» **Work instruction**: Below is a block of entries, which should be copied verbatim apart from the pictures.
== Source data ==
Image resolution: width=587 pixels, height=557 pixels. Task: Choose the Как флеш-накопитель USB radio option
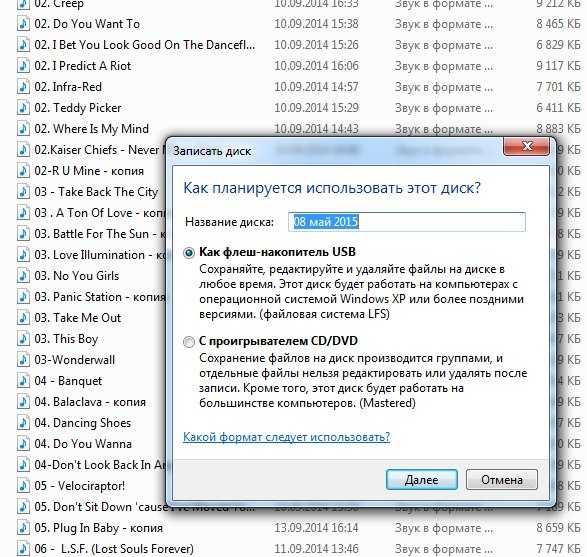(189, 253)
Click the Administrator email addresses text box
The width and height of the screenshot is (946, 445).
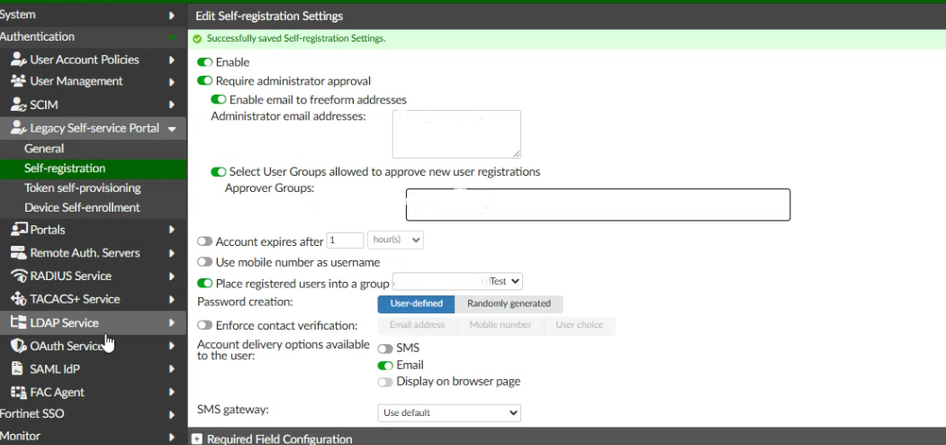tap(456, 134)
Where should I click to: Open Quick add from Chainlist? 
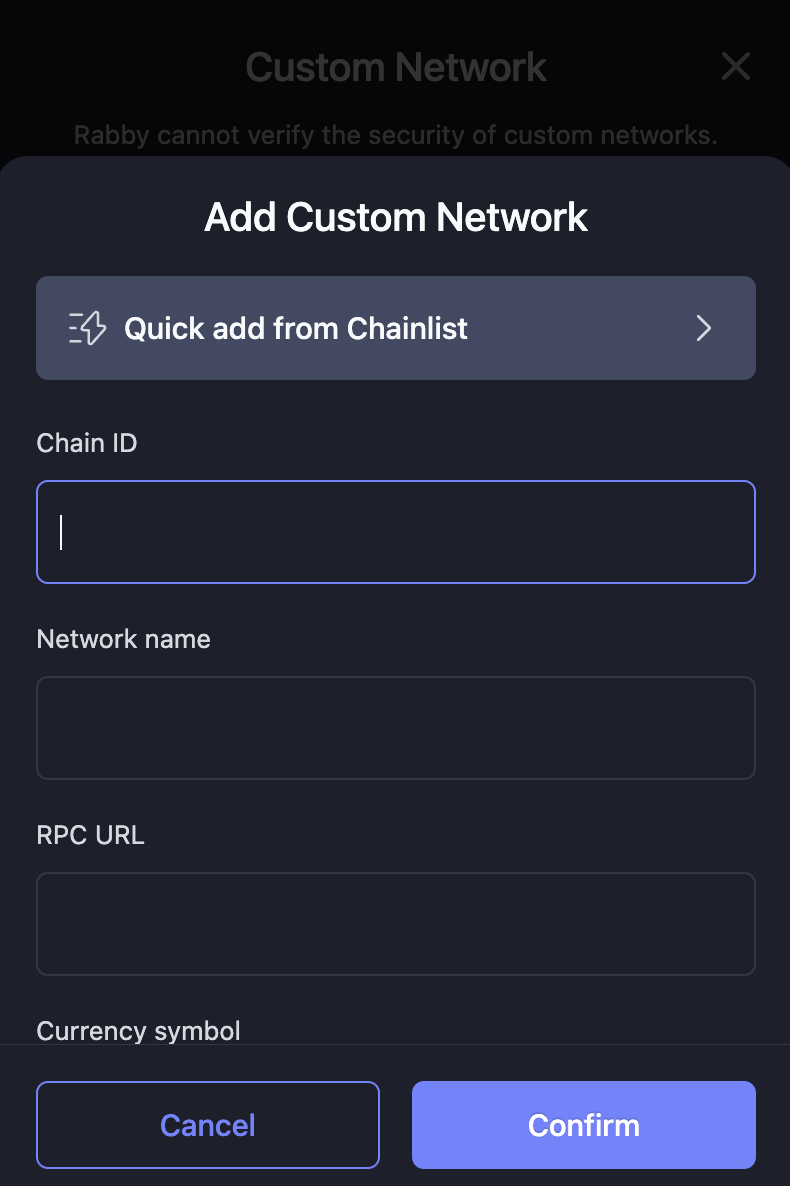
===
» **Solution to this exercise**:
Image resolution: width=587 pixels, height=557 pixels. Task: Choose the Как флеш-накопитель USB radio option
(189, 253)
Click the Administrator email addresses text box
The width and height of the screenshot is (946, 445).
tap(456, 134)
Where should I click to: Open Quick add from Chainlist? 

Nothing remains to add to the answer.